El primer punto a destacar es que las familias anfitrionas no reciben ninguna compensación económica por acoger al estudiante. Tan sólo tienen un pequeño beneficio fiscal, más simbólico que otra cosa. Quiere esto decir que las familias acogen a estudiantes internacionales por su interés en conocer otras culturas y aportar su granito de arena en dar a conocer su cultura a estudiantes extranjeros.
El modelo de familia es muy variado.
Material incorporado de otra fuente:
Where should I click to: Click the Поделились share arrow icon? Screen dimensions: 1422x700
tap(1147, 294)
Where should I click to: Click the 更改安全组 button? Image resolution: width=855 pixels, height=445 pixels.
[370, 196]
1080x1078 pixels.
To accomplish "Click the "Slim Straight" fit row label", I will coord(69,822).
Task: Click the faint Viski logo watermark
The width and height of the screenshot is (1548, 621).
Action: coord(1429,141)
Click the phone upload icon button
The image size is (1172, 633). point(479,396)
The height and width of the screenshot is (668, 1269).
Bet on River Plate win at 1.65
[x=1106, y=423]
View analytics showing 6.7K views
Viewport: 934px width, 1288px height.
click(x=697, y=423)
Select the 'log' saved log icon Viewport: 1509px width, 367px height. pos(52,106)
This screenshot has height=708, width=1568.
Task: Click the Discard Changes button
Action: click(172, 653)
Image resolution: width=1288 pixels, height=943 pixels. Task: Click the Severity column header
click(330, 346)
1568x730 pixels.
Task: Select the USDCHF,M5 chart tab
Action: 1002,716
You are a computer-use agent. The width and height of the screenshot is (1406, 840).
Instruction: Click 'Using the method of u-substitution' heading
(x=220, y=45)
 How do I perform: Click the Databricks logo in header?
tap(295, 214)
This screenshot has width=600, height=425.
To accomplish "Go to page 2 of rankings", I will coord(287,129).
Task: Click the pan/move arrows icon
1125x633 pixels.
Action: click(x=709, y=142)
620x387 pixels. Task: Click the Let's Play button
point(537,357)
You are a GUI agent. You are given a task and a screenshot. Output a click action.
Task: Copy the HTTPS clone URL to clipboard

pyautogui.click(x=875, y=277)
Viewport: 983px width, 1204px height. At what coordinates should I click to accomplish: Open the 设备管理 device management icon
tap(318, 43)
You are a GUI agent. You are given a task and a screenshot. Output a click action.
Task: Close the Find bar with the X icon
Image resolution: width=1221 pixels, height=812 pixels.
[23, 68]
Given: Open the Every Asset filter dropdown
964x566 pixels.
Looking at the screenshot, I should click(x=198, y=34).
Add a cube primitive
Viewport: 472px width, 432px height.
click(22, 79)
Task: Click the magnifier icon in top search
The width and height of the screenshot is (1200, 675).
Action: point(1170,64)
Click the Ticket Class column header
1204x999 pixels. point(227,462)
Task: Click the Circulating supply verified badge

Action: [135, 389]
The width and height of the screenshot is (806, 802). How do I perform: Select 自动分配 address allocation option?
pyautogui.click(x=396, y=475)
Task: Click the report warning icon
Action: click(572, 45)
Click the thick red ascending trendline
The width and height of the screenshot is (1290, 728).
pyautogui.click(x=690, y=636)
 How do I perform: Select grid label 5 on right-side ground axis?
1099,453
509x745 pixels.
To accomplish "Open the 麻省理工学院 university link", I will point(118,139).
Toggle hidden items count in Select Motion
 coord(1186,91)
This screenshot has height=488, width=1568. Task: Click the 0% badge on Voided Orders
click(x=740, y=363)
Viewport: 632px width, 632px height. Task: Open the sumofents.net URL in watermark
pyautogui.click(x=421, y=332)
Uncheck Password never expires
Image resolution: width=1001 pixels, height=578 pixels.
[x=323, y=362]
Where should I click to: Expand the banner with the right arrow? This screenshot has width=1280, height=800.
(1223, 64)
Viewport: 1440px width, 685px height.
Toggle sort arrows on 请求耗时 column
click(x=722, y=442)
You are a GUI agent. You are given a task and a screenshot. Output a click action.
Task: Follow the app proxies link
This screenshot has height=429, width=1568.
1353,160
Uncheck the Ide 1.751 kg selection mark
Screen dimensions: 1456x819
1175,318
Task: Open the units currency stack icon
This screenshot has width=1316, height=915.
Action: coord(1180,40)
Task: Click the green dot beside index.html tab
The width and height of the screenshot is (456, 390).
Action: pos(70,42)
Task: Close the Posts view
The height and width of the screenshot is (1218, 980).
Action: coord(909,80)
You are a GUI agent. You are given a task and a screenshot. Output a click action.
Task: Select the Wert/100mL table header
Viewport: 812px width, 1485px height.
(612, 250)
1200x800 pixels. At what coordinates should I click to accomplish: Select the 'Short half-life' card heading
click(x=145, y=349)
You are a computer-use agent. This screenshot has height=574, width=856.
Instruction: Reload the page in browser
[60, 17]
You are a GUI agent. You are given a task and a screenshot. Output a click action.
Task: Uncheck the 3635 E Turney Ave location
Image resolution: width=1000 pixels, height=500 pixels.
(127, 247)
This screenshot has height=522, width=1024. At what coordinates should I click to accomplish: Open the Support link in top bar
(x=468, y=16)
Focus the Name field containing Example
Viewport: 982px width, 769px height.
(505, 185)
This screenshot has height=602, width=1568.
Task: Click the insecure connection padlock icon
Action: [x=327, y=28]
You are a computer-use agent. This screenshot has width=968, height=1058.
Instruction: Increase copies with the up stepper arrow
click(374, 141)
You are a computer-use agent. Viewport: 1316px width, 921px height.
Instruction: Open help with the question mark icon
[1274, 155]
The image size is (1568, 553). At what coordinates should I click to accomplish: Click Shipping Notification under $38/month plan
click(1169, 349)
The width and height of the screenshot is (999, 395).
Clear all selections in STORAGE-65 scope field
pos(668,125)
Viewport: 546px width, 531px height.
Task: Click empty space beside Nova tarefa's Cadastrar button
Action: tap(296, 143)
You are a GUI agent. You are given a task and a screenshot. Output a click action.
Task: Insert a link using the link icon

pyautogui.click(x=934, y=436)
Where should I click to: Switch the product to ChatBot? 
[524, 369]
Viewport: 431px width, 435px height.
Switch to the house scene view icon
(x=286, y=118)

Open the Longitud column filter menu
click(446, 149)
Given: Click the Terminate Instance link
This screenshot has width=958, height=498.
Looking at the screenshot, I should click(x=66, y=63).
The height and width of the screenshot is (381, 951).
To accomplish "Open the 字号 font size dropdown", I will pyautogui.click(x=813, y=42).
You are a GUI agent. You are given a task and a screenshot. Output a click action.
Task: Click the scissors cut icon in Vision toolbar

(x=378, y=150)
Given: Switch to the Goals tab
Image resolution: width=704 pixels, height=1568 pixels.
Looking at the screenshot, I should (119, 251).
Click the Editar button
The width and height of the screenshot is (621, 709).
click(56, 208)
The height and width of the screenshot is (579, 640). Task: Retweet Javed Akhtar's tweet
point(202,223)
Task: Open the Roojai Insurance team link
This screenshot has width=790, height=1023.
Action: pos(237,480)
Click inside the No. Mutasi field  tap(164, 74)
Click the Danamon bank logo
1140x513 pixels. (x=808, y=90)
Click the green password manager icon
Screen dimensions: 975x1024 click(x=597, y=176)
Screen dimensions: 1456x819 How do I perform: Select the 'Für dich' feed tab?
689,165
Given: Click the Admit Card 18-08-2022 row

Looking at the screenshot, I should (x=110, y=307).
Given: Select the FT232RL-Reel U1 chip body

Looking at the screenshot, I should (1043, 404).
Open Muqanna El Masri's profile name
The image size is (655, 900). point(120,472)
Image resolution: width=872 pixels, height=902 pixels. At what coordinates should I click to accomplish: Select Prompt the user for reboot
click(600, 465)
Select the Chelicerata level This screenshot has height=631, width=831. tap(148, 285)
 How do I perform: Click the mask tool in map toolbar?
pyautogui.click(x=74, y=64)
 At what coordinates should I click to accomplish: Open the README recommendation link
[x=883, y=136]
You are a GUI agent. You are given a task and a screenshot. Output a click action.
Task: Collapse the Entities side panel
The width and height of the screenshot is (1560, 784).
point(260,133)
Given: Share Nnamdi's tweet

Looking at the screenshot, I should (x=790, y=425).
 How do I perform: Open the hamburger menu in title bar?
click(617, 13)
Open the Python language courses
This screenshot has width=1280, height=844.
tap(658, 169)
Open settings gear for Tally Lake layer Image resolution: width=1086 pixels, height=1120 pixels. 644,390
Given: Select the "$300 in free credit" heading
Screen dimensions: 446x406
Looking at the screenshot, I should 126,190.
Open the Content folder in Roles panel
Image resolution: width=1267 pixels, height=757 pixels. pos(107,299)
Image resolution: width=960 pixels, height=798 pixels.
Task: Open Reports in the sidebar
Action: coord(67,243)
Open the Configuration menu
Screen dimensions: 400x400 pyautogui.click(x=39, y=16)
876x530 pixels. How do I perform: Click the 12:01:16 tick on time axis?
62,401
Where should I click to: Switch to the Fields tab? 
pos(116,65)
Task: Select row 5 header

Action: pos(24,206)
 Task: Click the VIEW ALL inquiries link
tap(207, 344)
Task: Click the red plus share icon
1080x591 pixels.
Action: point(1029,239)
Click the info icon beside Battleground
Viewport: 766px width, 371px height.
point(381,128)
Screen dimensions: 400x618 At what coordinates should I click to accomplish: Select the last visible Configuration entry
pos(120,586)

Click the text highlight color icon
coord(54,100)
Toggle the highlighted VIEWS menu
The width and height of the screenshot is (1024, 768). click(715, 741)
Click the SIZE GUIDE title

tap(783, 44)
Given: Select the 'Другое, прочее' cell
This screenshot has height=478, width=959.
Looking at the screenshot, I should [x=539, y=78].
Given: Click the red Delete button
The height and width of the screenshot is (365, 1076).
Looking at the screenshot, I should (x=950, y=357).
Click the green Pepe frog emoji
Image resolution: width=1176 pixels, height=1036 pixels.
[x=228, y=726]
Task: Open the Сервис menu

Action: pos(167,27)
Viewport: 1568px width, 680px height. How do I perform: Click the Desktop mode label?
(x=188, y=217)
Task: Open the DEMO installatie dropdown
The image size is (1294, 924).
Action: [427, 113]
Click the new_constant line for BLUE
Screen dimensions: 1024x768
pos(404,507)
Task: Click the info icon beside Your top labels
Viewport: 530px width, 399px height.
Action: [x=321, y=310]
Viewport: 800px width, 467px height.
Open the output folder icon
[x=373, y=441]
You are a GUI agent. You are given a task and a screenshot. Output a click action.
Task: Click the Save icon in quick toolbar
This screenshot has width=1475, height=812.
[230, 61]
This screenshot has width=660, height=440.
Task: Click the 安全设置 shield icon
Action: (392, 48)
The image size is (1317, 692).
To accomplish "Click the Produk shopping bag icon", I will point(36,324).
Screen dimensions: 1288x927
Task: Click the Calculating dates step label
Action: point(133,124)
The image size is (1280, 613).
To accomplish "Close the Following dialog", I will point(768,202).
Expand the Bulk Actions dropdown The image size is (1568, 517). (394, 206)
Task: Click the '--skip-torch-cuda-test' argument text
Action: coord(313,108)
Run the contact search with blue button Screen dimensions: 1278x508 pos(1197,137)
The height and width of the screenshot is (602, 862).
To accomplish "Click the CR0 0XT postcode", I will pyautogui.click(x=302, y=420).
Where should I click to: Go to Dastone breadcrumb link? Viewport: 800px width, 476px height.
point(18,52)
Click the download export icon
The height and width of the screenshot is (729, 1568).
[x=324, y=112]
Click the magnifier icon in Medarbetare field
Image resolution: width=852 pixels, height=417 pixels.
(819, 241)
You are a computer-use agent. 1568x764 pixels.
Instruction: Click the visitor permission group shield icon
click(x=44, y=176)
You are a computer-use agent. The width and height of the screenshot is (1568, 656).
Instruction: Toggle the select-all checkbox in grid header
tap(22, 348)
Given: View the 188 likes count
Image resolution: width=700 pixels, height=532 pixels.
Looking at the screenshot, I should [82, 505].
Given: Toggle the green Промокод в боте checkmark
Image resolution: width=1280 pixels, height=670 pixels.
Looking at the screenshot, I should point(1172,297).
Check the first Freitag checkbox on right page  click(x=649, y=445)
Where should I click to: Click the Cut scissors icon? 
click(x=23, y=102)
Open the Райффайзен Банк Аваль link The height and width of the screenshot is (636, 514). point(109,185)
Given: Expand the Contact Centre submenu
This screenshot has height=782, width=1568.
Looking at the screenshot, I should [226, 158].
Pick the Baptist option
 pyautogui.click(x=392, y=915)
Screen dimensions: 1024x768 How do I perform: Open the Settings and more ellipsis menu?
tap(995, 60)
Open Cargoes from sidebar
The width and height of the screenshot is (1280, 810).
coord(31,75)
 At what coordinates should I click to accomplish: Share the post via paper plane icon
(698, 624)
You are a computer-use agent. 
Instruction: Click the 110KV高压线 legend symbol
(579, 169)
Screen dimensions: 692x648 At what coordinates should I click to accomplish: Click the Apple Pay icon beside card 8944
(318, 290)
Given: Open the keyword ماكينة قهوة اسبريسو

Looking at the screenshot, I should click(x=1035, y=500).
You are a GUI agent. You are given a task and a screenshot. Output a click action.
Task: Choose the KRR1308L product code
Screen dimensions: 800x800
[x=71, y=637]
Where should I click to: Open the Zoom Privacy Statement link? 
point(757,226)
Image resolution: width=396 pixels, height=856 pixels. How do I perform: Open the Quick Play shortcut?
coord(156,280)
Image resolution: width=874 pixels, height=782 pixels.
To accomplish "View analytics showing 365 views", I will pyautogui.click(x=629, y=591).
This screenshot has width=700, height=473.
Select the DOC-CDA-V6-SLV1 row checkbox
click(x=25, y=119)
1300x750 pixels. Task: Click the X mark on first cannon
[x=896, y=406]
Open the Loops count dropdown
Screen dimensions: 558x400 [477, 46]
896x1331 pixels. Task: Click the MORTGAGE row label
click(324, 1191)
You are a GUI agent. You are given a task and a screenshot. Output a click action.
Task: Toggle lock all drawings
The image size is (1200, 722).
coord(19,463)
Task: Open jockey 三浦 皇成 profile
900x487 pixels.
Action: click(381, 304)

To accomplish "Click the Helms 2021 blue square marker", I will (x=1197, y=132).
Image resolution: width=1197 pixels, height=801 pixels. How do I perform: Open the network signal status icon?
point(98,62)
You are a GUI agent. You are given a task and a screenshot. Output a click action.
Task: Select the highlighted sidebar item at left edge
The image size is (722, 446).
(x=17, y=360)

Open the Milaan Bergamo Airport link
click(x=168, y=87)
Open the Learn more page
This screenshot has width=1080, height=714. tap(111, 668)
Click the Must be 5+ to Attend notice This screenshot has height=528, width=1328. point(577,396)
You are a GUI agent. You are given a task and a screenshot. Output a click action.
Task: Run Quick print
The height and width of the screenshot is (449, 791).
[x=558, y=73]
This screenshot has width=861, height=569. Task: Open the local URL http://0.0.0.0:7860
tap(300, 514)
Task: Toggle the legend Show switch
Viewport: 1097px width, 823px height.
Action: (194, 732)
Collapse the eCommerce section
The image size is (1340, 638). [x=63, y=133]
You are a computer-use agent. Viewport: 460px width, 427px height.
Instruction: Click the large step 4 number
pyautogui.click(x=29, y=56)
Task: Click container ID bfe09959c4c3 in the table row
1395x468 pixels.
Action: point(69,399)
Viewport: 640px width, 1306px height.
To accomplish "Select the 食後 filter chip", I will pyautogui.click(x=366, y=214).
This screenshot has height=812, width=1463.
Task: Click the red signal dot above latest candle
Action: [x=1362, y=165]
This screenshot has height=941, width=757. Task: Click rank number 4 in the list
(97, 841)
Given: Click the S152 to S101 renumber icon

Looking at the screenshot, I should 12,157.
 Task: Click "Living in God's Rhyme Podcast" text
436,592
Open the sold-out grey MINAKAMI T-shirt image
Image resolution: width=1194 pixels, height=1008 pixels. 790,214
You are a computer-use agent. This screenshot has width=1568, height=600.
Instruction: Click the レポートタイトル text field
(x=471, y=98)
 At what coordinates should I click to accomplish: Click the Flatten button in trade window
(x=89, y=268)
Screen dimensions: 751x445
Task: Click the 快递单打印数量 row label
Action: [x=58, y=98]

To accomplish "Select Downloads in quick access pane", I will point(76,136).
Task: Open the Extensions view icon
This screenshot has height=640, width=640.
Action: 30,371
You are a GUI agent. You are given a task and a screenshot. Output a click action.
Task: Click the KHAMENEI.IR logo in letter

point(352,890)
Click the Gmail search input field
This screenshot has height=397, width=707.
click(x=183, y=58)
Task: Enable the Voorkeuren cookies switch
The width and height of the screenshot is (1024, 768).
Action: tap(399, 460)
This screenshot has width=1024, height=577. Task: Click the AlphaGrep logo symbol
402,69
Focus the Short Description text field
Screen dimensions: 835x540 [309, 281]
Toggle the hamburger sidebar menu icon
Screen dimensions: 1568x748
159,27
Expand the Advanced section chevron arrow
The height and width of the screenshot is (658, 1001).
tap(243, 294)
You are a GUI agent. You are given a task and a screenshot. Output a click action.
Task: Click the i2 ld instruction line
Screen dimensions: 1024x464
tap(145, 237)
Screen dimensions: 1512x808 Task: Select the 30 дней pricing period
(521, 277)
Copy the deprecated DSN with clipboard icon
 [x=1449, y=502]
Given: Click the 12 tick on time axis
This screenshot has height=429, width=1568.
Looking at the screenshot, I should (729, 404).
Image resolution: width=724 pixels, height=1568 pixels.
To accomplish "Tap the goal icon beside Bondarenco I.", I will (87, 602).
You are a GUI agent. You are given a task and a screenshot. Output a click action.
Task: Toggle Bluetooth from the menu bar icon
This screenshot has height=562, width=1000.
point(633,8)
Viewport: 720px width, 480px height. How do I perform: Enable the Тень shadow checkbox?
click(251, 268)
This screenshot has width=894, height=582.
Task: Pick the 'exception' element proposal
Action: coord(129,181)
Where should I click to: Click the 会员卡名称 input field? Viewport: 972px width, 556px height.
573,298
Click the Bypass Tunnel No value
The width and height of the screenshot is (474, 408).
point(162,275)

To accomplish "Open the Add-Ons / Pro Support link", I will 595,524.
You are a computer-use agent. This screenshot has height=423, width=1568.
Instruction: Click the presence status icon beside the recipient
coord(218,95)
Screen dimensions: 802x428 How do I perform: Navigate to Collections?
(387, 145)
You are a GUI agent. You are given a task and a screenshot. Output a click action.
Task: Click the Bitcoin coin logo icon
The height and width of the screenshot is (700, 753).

Familias con hijos estudiantes, monoparentales, sin hijos, con hijos mayores, casadas, separadas, viudas…, no hay un modelo de familia “estándar”, pero sea cual sea el modelo de familia, todas pasan por proceso de selección, siguiendo las pautas del Departamento de Estado, incluyendo certificado de penales de todas las personas mayores de edad que convivan en el domicilio, la visita al domicilio de el Coordinador Local para asegurar que la vivienda y el entorno cumple con los requisitos establecidos para acoger alumnos internacional y entrevista del coordinador local con la familia.
Una vez que la familia pasa el proceso de selección, se le proporciona los perfiles de los estudiantes candidatos que, a criterio del coordinador y basándose en las preferencias mostradas por el estudiante puedan encajar en esa familia y es la familia la que selecciona al estudiante.